Les concentrateurs d’oxygène [appareil médical ne nécessitant pas de branchement et évitant les fuites d’oxygène, contrairement à une alimentation par bouteille, NDLR], cela nous fait économiser 10 litres d’oxygène par jour et par patient car ça permet d’éviter les fuites. C’est comme ça que Tataouine a pu tenir 40 heures sans ravitaillement.
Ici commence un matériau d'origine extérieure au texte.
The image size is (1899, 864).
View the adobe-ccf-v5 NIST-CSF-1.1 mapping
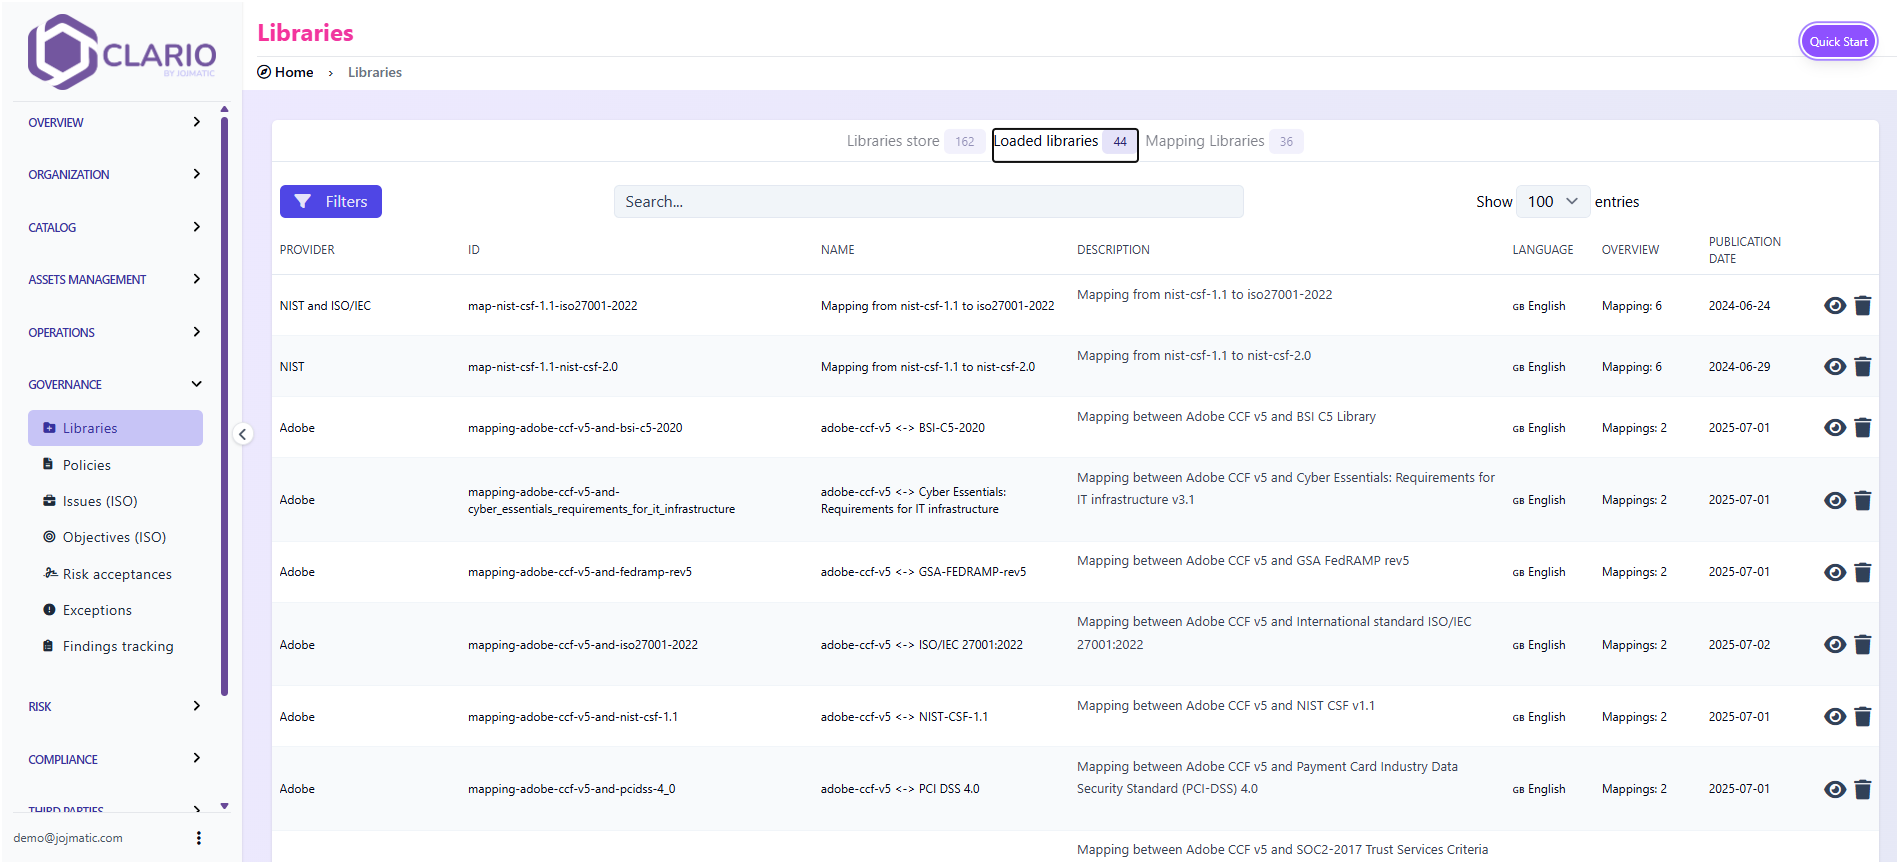(x=1834, y=717)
Concentrateurs d’oxygène achetés par le Dr Bachir Bensemida, le 20 juillet.
Concentrateurs d’oxygène achetés par le Dr Bachir Bensemida, le 20 juillet. © Photo de la cagnotte en ligne.

On ne peut plus laisser les bouteilles d’oxygène dans les chambres : cette matière est très inflammable et le fait que les bouteilles soient ouvertes à haut débit crée un risque d’explosion en cas d’étincelles [à partir d’une prise par exemple]. On a donc acheté une centrale de secours, qui permet de brancher dix bouteilles à la citerne dans un endroit isolé derrière l'hôpital, ça nous permet d’être fonctionnel et d’avoir une autonomie prolongée.

Du 20 au 21 juillet, il a fallu installer des bouteilles d’oxygène de 50 litres que nous avions achetées à chacun des patients avant que la réserve de l'hôpital ne s’épuise. C’était une boucle d'approvisionnement en continu pendant 40 heures, des échanges de bouteilles en provenance de Libye.

La faiblesse de Tataouine est qu’elle est située très au sud et éloignée de Tunis. Mais c'est le premier point en partant du Sud. Des aides libyennes nous ont été proposées par le Croissant-Rouge. Depuis environ une semaine, on a eu l’autorisation de récupérer l’oxygène libyen. Cela nous a sauvés.

Dons de la ville de Nalout, en Libye, arrivant à Dhhiba le 25 juillet.

 

On aurait dû diagnostiquer ce problème dès la première année de la pandémie, aujourd’hui on paie le prix du vide et du chaos. Cela en dit long sur le malaise du système public tunisien.

La Tunisie a compté 64 606 contaminations entre le 14 et le 27 juillet selon l’OMS, avec en moyenne 2 870 contaminations par jour au 27 juillet, soit 1 700 de moins qu’au dernier pic enregistré le 14 juillet selon l’agence Reuters. Le pays compte 18 968 décès depuis le début de la pandémie.